I’m thinking about going home soon.. tho I’m erring toward staying as long as I can.
I’m buzzing like f.
It just drives home the point of how, preventing the mind from being polluted, allows all the best ideas in. It rly is the creme de la creme, of how to nail something.
And Later…
I’m back home. I w right on the point of writing something about Michael Jordan.
He w a janitor. He w sit in the CEO chair. It’s all about mindset. He w using that visualisation technique to deem himself worthy of the same level of self esteem.
I’ve done similar things. I’ve f around Elephant Park; and it totally worked. All those n’as think nothing of making money and don’t think it’s that hard. It rubs off on me.

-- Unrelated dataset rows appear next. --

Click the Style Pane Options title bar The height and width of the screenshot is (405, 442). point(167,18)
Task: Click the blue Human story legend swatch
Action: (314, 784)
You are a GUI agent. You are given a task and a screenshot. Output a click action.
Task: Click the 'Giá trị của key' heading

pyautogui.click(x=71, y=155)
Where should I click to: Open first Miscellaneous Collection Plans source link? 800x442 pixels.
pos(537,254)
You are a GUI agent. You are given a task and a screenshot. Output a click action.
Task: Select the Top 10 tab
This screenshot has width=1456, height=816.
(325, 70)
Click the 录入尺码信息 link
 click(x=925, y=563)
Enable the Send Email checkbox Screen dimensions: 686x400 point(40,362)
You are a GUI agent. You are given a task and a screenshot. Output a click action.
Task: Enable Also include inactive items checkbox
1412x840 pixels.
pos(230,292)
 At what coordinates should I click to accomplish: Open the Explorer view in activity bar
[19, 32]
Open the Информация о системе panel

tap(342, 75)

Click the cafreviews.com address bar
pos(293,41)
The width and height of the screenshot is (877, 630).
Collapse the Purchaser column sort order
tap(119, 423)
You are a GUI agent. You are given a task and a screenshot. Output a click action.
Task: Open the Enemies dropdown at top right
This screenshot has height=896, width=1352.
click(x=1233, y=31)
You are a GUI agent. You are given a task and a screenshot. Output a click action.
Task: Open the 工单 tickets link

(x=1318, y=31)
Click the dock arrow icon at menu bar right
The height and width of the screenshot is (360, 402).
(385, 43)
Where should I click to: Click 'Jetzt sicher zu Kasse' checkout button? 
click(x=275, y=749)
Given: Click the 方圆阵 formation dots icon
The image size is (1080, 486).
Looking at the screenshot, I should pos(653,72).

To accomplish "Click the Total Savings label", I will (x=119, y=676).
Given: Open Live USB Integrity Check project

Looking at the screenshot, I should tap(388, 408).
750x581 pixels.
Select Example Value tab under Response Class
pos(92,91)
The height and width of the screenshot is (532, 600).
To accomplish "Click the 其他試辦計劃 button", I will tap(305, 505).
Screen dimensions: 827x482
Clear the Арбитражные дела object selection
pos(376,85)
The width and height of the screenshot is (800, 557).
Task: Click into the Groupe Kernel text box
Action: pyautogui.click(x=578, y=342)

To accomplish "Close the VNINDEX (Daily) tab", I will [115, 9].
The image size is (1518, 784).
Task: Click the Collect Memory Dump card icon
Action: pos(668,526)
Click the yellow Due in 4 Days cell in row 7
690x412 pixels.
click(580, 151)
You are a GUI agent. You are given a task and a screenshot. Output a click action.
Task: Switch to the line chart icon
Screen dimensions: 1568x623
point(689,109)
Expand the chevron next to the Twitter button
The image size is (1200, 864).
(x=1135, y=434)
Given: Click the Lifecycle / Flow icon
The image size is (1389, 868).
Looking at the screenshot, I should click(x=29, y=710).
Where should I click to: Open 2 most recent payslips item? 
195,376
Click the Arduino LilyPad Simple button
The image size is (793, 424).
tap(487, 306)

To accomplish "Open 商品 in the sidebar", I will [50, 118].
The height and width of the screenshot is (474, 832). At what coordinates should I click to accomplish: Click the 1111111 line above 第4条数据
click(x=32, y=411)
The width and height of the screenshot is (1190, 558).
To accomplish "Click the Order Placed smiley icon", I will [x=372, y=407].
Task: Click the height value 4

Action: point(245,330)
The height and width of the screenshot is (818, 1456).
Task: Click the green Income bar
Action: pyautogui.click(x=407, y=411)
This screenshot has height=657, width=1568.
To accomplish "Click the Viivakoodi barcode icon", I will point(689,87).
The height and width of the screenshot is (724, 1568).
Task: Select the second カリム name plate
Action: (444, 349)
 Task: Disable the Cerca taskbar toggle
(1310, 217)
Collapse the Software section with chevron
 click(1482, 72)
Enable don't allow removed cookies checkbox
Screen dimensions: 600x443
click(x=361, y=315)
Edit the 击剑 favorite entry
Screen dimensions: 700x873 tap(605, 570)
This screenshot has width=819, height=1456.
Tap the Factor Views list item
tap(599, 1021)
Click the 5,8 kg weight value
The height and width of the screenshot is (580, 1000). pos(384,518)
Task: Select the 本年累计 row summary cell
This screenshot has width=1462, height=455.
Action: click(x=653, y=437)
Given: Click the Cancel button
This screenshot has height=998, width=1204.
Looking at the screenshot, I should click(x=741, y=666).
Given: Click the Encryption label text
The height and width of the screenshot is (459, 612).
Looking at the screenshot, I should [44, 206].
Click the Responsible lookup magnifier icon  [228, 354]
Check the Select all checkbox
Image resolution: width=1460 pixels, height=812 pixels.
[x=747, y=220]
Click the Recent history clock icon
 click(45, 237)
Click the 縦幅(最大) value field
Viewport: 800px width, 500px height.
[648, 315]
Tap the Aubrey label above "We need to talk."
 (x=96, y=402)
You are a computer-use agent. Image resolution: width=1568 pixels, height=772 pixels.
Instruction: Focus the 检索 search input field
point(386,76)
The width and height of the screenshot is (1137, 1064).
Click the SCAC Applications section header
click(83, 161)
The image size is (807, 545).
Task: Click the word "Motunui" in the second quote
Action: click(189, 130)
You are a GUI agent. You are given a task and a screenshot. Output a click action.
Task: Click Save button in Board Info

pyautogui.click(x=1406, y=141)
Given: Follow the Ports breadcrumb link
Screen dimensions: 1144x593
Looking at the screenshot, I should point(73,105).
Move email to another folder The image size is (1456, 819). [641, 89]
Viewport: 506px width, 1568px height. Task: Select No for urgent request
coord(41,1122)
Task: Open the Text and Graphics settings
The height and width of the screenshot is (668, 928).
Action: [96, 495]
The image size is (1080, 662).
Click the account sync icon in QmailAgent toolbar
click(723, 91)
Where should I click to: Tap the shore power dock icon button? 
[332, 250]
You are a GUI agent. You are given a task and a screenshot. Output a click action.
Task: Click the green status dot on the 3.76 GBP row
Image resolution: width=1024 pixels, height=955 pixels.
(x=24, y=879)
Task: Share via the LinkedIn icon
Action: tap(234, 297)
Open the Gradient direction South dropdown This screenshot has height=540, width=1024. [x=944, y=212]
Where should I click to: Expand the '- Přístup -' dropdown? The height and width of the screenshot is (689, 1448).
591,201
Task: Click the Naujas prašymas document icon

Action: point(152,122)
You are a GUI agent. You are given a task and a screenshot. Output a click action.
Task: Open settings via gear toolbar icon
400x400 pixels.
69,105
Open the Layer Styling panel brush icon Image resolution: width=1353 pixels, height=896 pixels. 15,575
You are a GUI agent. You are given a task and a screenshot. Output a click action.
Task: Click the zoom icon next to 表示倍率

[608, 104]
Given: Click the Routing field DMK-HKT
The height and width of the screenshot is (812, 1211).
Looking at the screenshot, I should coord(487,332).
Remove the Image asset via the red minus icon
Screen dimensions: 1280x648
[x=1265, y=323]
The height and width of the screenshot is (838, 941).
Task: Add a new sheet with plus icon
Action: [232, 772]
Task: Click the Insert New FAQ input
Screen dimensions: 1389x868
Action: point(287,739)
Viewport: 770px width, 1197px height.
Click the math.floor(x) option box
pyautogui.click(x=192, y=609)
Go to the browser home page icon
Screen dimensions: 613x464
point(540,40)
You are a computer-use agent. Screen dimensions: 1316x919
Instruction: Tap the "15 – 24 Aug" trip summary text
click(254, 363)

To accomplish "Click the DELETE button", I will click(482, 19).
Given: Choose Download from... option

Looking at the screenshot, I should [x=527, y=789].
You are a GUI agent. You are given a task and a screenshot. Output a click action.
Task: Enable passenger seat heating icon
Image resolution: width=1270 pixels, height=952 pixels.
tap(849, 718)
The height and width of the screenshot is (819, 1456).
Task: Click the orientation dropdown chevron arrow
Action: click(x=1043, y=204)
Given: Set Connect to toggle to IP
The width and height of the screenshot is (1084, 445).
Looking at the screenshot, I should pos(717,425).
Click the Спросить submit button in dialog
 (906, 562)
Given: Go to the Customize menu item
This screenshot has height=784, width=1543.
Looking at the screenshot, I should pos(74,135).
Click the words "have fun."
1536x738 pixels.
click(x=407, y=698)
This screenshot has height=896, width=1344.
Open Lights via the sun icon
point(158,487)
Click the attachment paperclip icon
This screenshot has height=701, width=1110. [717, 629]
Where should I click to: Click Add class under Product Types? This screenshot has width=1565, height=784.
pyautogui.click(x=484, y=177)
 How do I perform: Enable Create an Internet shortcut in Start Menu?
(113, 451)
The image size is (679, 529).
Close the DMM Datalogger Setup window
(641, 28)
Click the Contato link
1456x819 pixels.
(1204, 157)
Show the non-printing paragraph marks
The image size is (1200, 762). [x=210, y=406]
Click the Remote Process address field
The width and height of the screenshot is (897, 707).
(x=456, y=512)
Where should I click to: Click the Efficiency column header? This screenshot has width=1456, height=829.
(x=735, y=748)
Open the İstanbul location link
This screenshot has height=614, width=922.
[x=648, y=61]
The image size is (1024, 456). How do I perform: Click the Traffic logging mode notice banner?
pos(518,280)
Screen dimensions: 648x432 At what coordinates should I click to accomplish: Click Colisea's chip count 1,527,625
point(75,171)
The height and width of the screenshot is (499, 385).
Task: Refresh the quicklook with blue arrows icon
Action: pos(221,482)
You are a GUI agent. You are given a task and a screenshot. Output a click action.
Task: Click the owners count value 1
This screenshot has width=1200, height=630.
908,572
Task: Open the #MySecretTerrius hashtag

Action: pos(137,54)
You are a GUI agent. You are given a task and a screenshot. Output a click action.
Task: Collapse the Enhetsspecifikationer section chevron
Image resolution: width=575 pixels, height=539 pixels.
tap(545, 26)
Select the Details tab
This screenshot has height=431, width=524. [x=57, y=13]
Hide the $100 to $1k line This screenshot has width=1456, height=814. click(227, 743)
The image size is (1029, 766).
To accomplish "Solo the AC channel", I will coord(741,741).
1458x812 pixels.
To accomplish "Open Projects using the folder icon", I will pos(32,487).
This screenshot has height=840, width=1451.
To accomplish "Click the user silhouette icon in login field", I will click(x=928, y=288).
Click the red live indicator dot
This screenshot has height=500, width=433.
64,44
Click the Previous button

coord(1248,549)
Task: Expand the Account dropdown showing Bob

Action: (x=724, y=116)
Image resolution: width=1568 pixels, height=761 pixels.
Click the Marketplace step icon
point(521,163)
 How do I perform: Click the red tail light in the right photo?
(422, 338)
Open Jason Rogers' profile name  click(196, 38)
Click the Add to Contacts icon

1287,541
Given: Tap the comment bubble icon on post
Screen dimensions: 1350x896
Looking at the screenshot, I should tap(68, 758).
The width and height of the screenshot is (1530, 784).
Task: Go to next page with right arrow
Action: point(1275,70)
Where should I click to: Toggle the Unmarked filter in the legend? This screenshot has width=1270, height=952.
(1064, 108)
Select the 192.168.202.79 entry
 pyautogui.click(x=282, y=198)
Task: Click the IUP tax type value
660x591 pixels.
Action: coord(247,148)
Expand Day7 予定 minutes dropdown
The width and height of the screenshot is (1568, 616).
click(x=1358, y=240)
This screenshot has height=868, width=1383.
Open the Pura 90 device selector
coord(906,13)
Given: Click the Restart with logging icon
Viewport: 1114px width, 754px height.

Things are finally calming down after me reducing my medication. I got pissed and I didn’t wig the f out. I’m rly loving being on less medication. It w mean that I got triggered all the time and it’s so good to just feel good in the absence of that.
Even loud noises are not bothering me anymore. It w like I w autistic tho I wasn’t. I w next to a baby crying in a pushchair and I w cool as a cucumber. I dropped my helmet in the toilet and the lady made this crashing sound next to me and I w okay.
It w cold, too cold for me. I had to get my ass home. I stopped at Sainsbury’s to get a sandwich and all w good. I got a little shopping, just a few things that were w|i my budget.
It gives me so much pleasure to stick w|i my budget. It’s like a game that I play, spending as little as possible.
There’s a North Face jacket that I want, and I have to try and get it somehow. I have to avoid that feeling tho where I’m stressed bc I don’t have enough money, so Idk what Ima do.